▸ **Exercise directions**
Copy out the lines of the records below verbatim, from the first line through the line that contains "click(x=188, y=254)", and leave the pictures out of your answer.

[Source material start]

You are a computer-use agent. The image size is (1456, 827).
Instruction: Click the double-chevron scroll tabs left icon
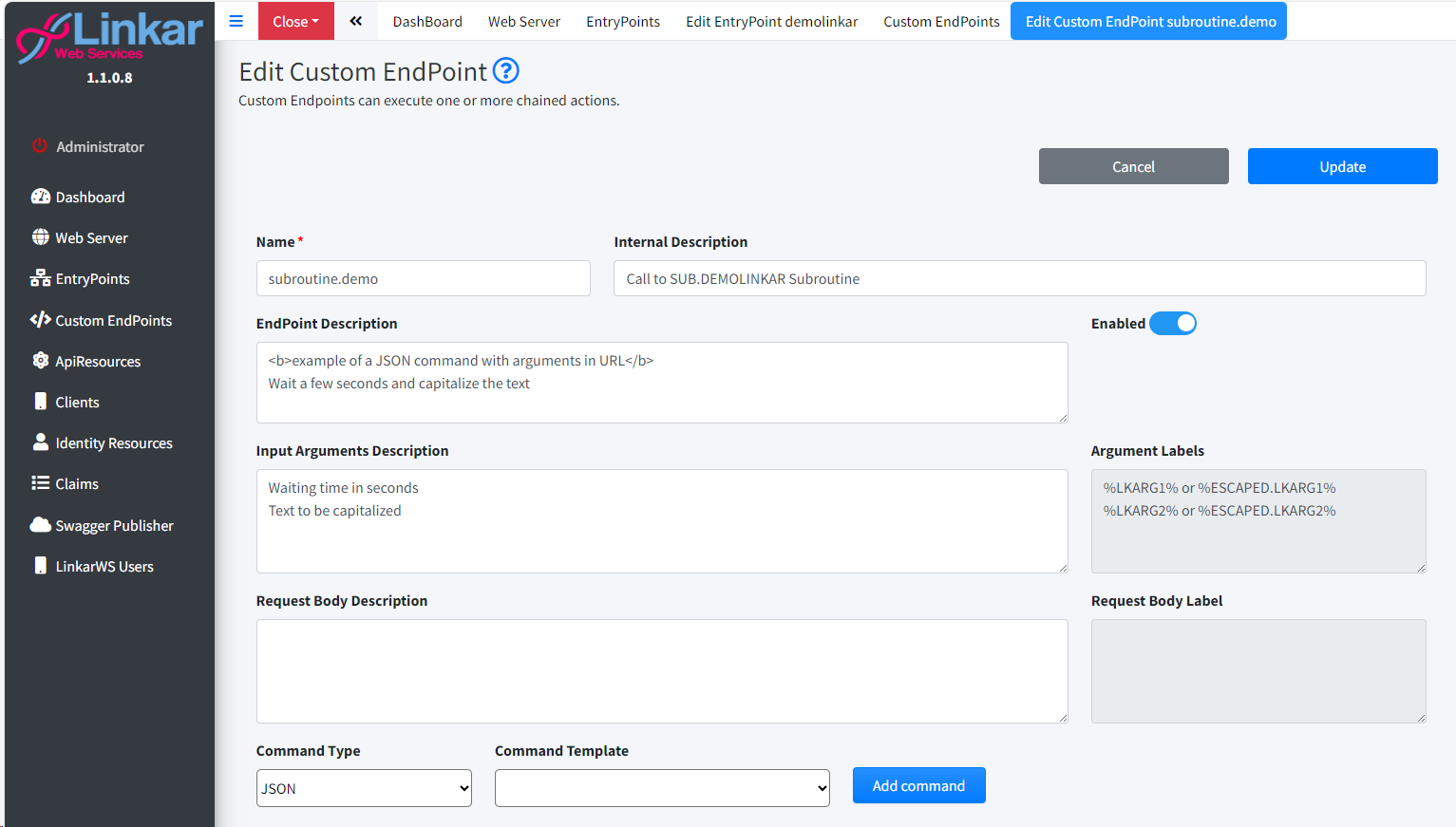355,21
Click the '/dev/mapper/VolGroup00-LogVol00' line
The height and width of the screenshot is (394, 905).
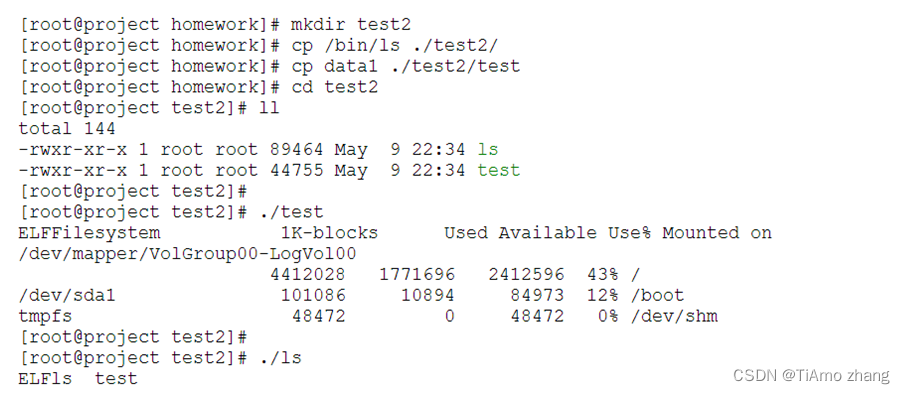click(x=188, y=254)
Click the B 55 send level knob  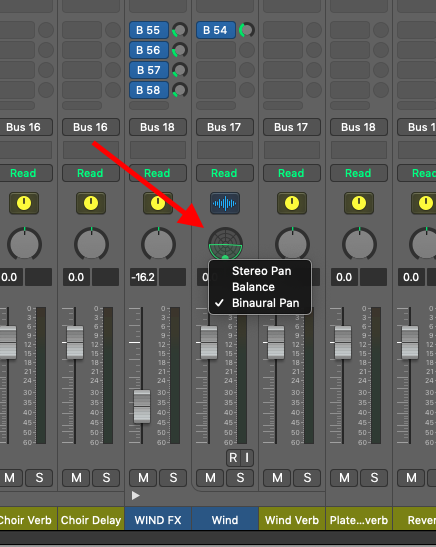[x=180, y=30]
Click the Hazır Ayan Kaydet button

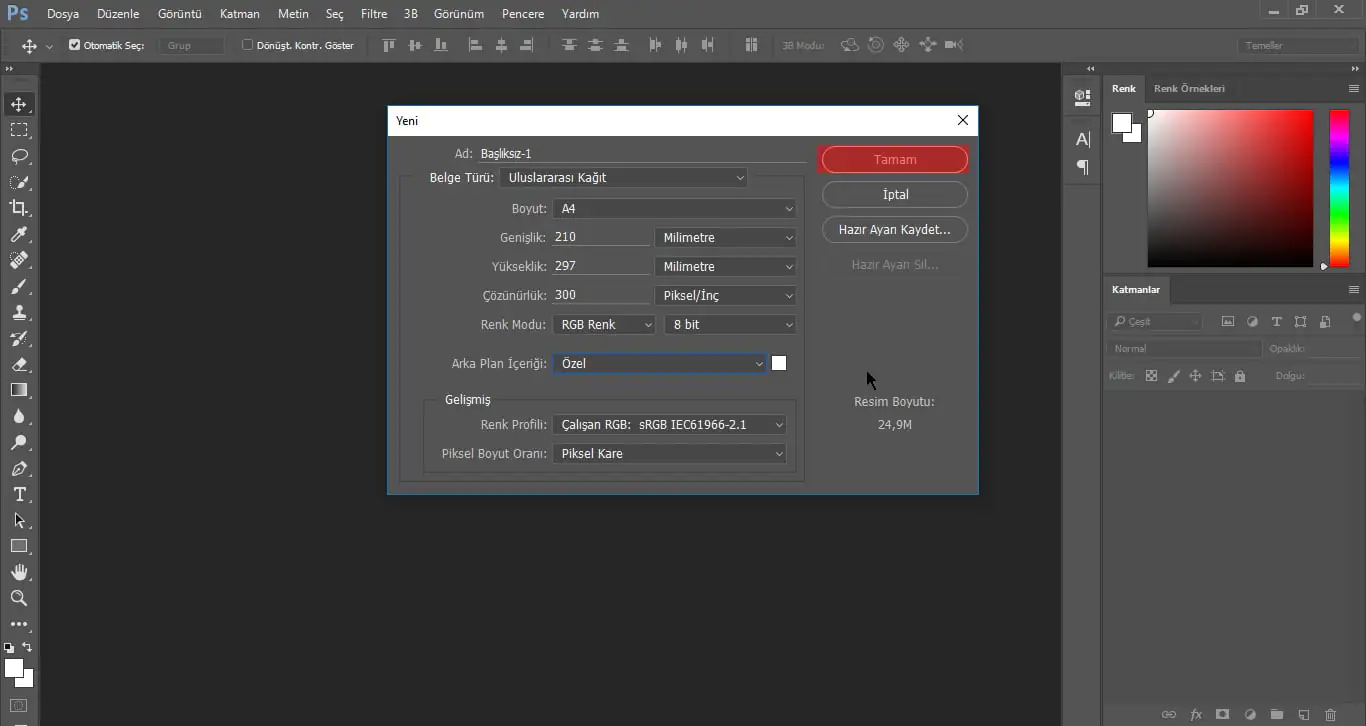(894, 230)
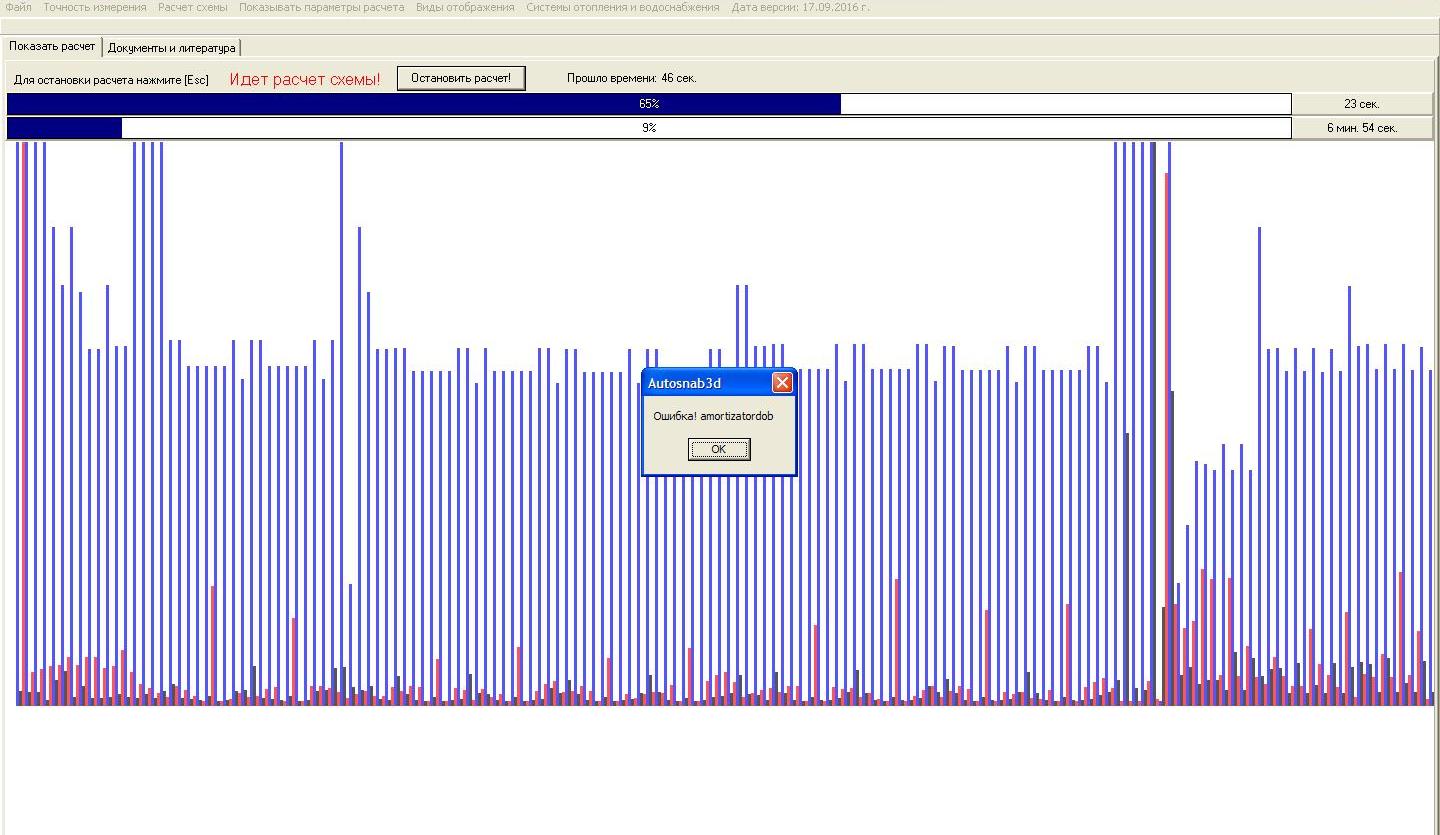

[Source material end]

▸ **Output**
You are a computer-use agent. The image size is (1456, 827).
Instruction: Click the double-chevron scroll tabs left icon
355,21
Click the '/dev/mapper/VolGroup00-LogVol00' line
The height and width of the screenshot is (394, 905).
click(x=188, y=254)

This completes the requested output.